N.B.: You may completely fill and empty the two barrels as many times as you want, and decant the content of one in the other.
Problem number 2: A thiefs breaks into a museum and steals nine jewels; but he knows that only one of them is a real one, the eight other ones being fake. He only knows that the real jewel is slightly heavier than the others, but he only has a Roberval balance, meaning he can't get the exact masses of the jewels.
In only two weighings, can he find the real one?
Problem number 3: What is thirty divided by a half plus twenty?
Problem number 4: With six identical matches, can you make exactly four triangles?
Good luck!
N.B.: I think marking the work is useless, so I won't mark these questions. Anyway, if you get them all right, you still earn a brownie!
#1 Fill 5 then fill 3 from it leaving two in 5 dump 3 and puor the reaming two into it Fill five again then pour from it to fill 3 (it will only take one gallon since it already has two in it)...that will leave 4 gal in the 5 gal barrel
That's correct Guest!
Since I think there won't be one person who answer all four questions, I'll give a cookie to everyone who has reolved one or more of the problems when the four are solved.
Problem 2
Put 3 jewels on one side and 3 on the other :
1st scenario - they balance
Take them all off
Pick any two of the remaining three jewels
Put them on the scale.....if they balance....the remaining one is the real one
If they don't balance......the real one has to be the heavier
Result......real one is found after just two weighings
2nd scenario - they don't balance and one side is heavier
Take the three jewels from the heavier side
Pick any two of these
Put them on the scale.....if they balance....the remaining one is the real one
If they don't balance......the real one has to be the heavier
Result......real one is found after just two weighings
Lets see... You said only using six matchsticks. You never said I couldn't break them apart! e.e Break the matchsticks until you have 12 pieces and make 4 triangles.

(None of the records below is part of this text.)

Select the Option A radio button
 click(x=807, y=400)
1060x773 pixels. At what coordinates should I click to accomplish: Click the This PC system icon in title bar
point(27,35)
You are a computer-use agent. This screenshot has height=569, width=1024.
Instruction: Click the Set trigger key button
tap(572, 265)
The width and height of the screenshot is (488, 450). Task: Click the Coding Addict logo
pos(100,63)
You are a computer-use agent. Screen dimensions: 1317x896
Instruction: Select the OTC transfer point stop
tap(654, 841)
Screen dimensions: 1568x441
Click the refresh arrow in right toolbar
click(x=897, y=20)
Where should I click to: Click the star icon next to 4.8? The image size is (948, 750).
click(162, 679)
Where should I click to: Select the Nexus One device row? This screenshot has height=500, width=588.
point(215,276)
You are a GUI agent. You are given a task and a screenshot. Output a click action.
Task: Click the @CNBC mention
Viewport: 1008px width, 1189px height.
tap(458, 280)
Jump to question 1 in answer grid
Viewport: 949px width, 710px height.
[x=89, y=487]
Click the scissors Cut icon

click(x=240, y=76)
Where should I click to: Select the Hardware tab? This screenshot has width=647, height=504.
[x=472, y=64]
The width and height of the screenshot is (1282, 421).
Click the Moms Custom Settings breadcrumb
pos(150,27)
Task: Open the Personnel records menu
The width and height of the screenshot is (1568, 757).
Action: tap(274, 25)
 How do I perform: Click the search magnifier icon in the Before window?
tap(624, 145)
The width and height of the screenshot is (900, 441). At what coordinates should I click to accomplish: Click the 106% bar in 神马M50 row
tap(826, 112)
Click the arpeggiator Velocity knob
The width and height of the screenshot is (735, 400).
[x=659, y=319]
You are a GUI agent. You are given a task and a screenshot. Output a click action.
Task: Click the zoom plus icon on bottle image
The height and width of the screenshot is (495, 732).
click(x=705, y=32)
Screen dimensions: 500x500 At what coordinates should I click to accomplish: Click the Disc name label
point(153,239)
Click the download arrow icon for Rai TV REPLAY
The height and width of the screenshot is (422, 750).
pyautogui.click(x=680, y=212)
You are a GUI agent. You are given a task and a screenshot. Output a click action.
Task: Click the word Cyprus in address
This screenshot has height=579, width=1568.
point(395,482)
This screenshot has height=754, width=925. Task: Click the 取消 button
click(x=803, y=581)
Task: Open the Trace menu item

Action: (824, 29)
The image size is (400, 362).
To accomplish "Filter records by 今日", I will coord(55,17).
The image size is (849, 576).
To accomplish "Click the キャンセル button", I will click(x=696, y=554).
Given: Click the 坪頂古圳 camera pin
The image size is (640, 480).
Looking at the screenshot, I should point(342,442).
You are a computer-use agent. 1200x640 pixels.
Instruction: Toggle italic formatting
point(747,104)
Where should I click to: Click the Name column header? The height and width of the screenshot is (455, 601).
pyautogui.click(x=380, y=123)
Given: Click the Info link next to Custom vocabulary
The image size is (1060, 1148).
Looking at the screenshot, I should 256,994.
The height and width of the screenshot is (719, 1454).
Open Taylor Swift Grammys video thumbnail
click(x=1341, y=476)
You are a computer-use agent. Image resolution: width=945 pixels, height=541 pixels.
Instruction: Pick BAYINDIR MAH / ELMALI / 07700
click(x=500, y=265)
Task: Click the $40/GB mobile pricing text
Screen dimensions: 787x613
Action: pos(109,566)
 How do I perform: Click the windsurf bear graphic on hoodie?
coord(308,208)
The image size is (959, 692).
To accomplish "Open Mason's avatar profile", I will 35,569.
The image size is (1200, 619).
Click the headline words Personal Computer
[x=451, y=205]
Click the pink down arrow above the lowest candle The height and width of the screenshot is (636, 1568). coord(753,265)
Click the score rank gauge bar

CPhill, your answer is correct; one to go!
Melody, you're right, breaking the matches isn't allowed (but 3D is allowed; I just gave you all a huge hint!)
That's right rarinstraw1195; here is a triangular pyramid (or a tetrahedron; let's call a spade a spade):
Congratulations to Hayley1, Guest, CPhill and rarinstraw1195 for solving those problems; you each deserve a brownie!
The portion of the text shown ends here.